**Problem requirements**
All of the data needs to be repeated exactly.

*** Opening of Record excerpts ***

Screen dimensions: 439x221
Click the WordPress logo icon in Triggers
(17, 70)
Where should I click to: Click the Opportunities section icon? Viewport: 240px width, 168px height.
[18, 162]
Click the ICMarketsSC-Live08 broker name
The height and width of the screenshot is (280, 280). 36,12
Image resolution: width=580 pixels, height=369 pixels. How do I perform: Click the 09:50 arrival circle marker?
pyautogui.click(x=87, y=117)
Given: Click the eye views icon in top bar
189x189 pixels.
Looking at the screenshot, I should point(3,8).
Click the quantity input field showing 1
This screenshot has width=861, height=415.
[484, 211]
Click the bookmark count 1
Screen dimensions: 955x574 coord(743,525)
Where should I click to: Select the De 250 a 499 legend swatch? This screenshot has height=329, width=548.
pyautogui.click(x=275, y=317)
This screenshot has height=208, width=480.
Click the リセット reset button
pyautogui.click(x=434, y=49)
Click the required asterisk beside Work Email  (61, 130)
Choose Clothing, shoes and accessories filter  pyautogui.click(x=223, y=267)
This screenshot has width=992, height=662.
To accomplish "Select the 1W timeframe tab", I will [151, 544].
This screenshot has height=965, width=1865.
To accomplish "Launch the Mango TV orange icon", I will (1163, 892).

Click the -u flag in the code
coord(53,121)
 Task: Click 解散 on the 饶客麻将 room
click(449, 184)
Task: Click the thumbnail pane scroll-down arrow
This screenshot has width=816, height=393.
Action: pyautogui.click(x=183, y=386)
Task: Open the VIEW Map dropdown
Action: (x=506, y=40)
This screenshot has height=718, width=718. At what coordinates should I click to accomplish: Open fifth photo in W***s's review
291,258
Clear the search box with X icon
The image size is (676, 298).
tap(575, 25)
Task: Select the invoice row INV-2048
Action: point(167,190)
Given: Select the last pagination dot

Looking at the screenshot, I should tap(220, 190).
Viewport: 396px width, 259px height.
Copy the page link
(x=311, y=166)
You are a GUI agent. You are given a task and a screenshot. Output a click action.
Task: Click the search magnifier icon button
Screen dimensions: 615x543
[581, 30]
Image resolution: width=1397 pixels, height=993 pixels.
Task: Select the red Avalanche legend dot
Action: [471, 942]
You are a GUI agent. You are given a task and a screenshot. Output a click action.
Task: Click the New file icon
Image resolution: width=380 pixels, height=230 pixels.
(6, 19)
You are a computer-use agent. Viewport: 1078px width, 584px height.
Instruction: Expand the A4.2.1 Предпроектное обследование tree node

*** Close of Record excerpts ***

**Reply to the task**
Screen dimensions: 439x221
Click the WordPress logo icon in Triggers
(17, 70)
Where should I click to: Click the Opportunities section icon? Viewport: 240px width, 168px height.
[18, 162]
Click the ICMarketsSC-Live08 broker name
The height and width of the screenshot is (280, 280). 36,12
Image resolution: width=580 pixels, height=369 pixels. How do I perform: Click the 09:50 arrival circle marker?
pyautogui.click(x=87, y=117)
Given: Click the eye views icon in top bar
189x189 pixels.
Looking at the screenshot, I should point(3,8).
Click the quantity input field showing 1
This screenshot has width=861, height=415.
[484, 211]
Click the bookmark count 1
Screen dimensions: 955x574 coord(743,525)
Where should I click to: Select the De 250 a 499 legend swatch? This screenshot has height=329, width=548.
pyautogui.click(x=275, y=317)
This screenshot has height=208, width=480.
Click the リセット reset button
pyautogui.click(x=434, y=49)
Click the required asterisk beside Work Email  (61, 130)
Choose Clothing, shoes and accessories filter  pyautogui.click(x=223, y=267)
This screenshot has width=992, height=662.
To accomplish "Select the 1W timeframe tab", I will [151, 544].
This screenshot has height=965, width=1865.
To accomplish "Launch the Mango TV orange icon", I will (1163, 892).

Click the -u flag in the code
coord(53,121)
 Task: Click 解散 on the 饶客麻将 room
click(449, 184)
Task: Click the thumbnail pane scroll-down arrow
This screenshot has width=816, height=393.
Action: pyautogui.click(x=183, y=386)
Task: Open the VIEW Map dropdown
Action: (x=506, y=40)
This screenshot has height=718, width=718. At what coordinates should I click to accomplish: Open fifth photo in W***s's review
291,258
Clear the search box with X icon
The image size is (676, 298).
tap(575, 25)
Task: Select the invoice row INV-2048
Action: point(167,190)
Given: Select the last pagination dot

Looking at the screenshot, I should tap(220, 190).
Viewport: 396px width, 259px height.
Copy the page link
(x=311, y=166)
You are a GUI agent. You are given a task and a screenshot. Output a click action.
Task: Click the search magnifier icon button
Screen dimensions: 615x543
[581, 30]
Image resolution: width=1397 pixels, height=993 pixels.
Task: Select the red Avalanche legend dot
Action: [471, 942]
You are a GUI agent. You are given a task and a screenshot. Output a click action.
Task: Click the New file icon
Image resolution: width=380 pixels, height=230 pixels.
(6, 19)
You are a computer-use agent. Viewport: 1078px width, 584px height.
Instruction: Expand the A4.2.1 Предпроектное обследование tree node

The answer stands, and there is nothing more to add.